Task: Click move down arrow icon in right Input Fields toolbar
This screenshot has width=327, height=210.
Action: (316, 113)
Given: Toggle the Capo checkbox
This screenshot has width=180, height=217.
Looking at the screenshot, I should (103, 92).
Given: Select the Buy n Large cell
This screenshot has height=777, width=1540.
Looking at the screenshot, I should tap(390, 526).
========
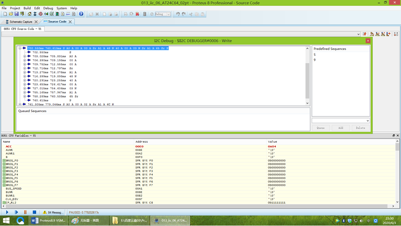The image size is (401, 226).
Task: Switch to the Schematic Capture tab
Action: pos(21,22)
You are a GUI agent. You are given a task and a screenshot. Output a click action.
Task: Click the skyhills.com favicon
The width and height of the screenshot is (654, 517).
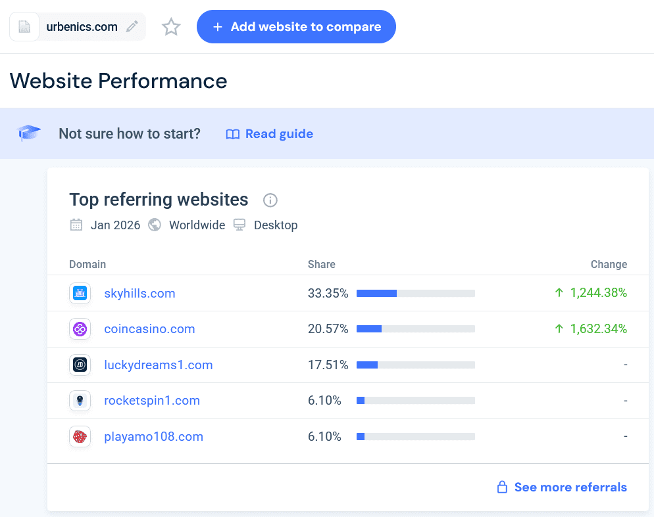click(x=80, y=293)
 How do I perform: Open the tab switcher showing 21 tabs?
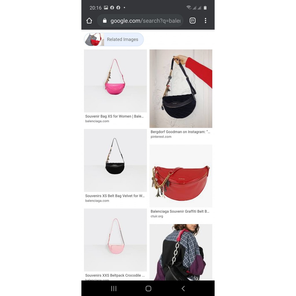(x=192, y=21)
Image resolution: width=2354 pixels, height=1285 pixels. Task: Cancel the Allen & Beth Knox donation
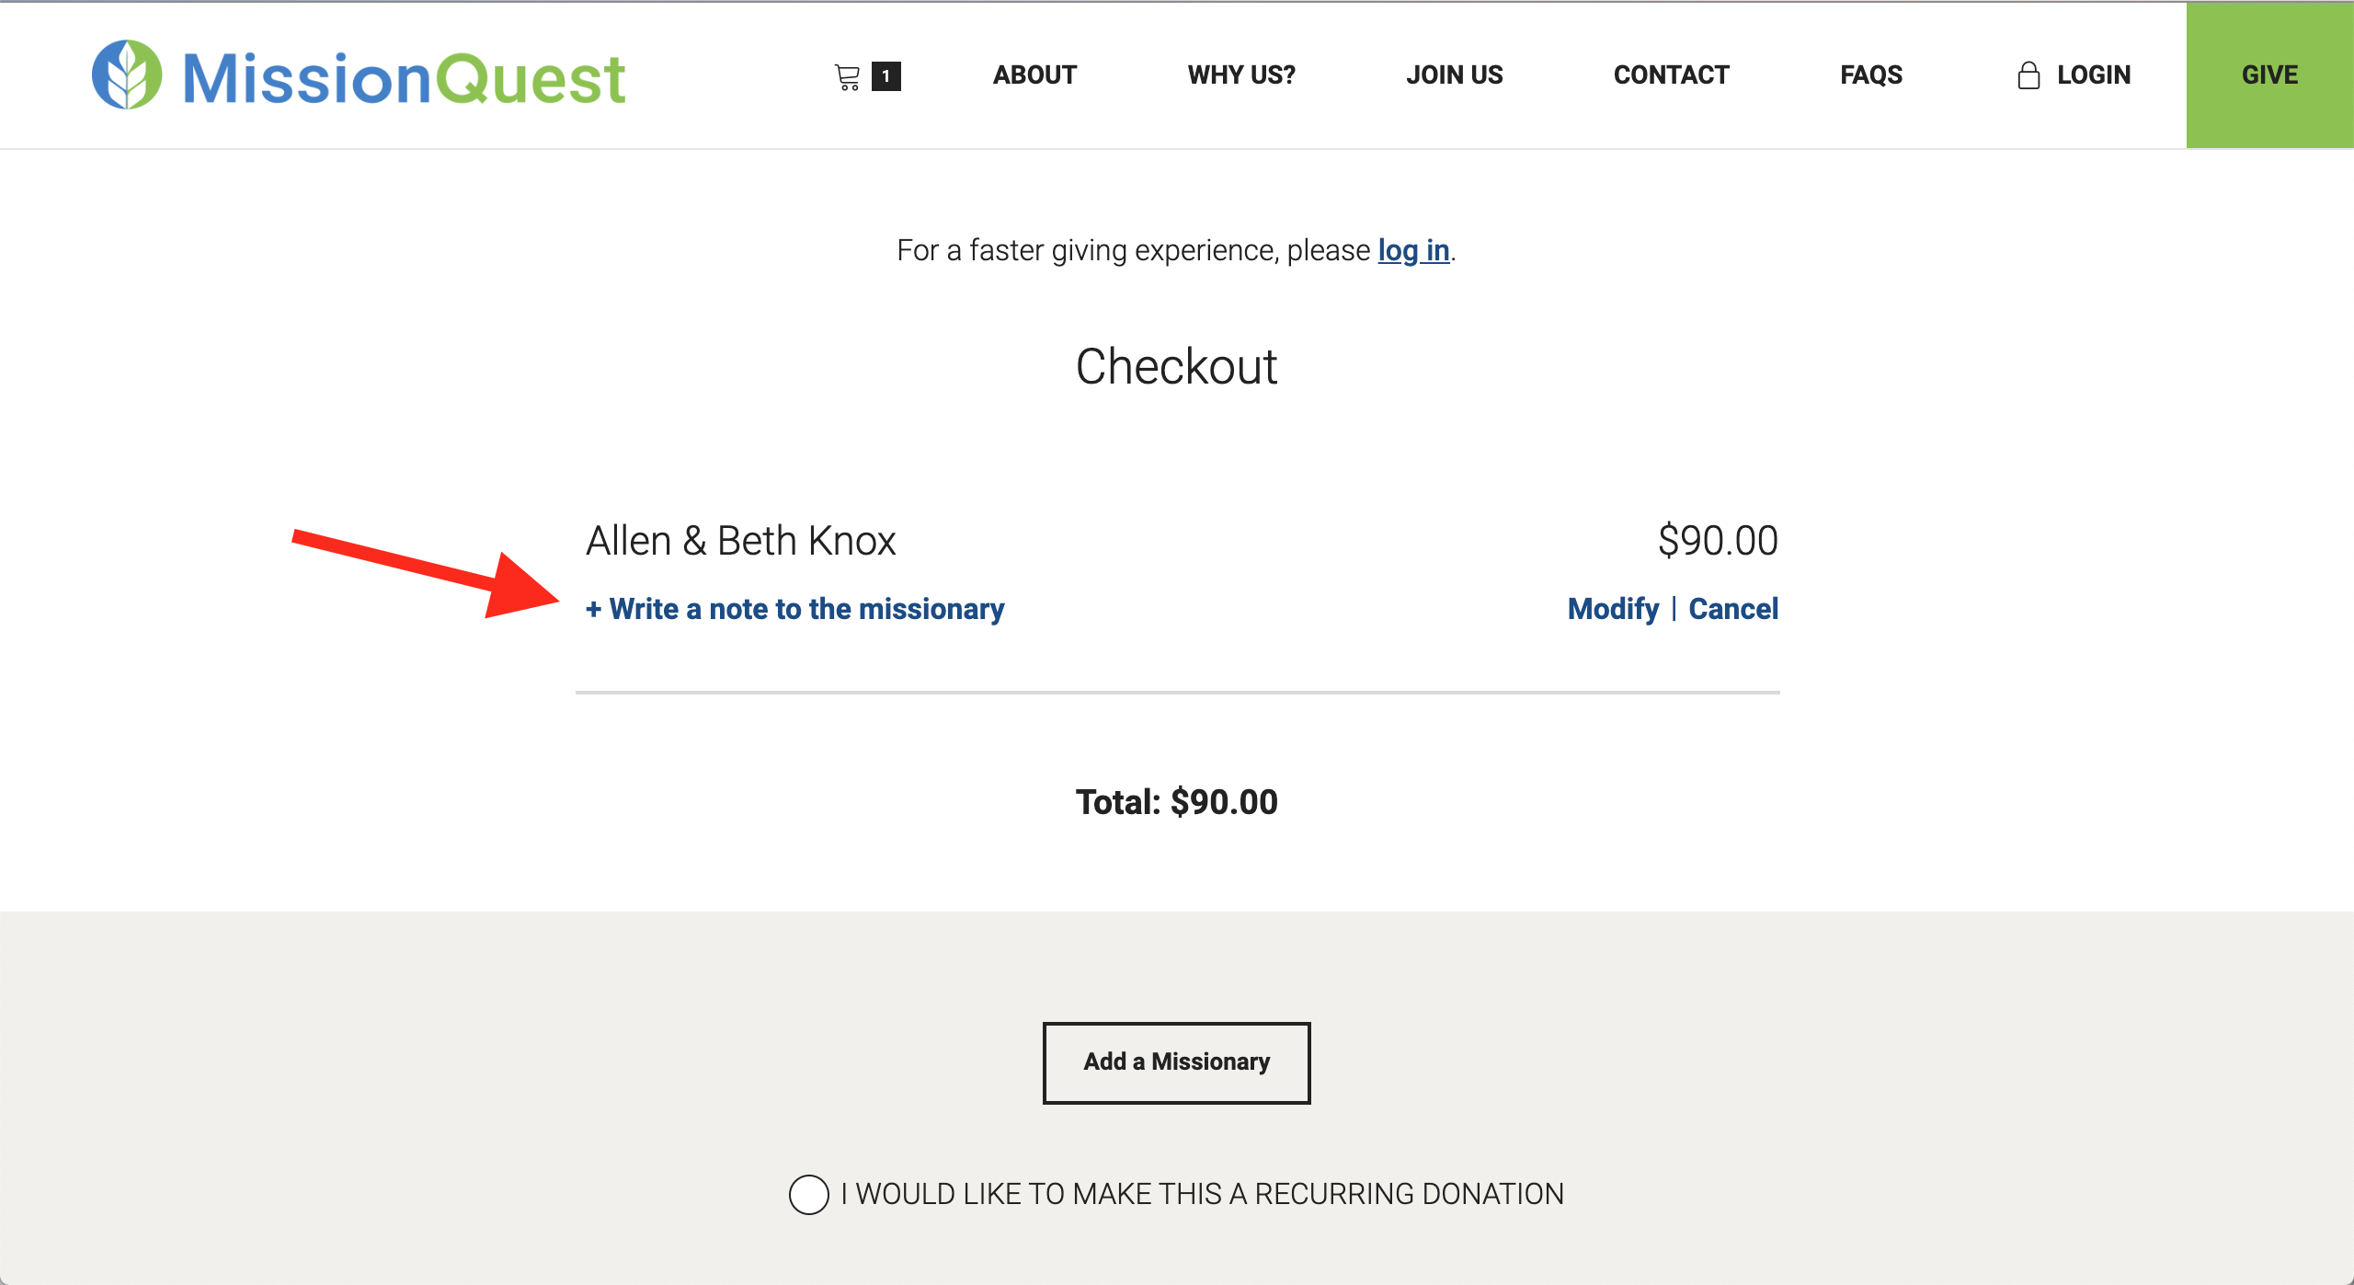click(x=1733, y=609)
========
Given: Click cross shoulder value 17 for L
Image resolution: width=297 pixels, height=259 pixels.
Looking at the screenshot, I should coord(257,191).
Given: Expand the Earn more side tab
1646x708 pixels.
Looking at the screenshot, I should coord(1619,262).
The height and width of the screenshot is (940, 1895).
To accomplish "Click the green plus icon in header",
========
- [EXERCISE] Can you express the records as a numbered list, starting with the line that contains "Image resolution: width=2354" and going on through the line that contains "click(x=1733, y=609)", with blank lines left out and the pictures omitted?

- [RESULT FOR THIS EXERCISE]
1. Image resolution: width=2354 pixels, height=1285 pixels. Task: Cancel the Allen & Beth Knox donation
2. click(x=1733, y=609)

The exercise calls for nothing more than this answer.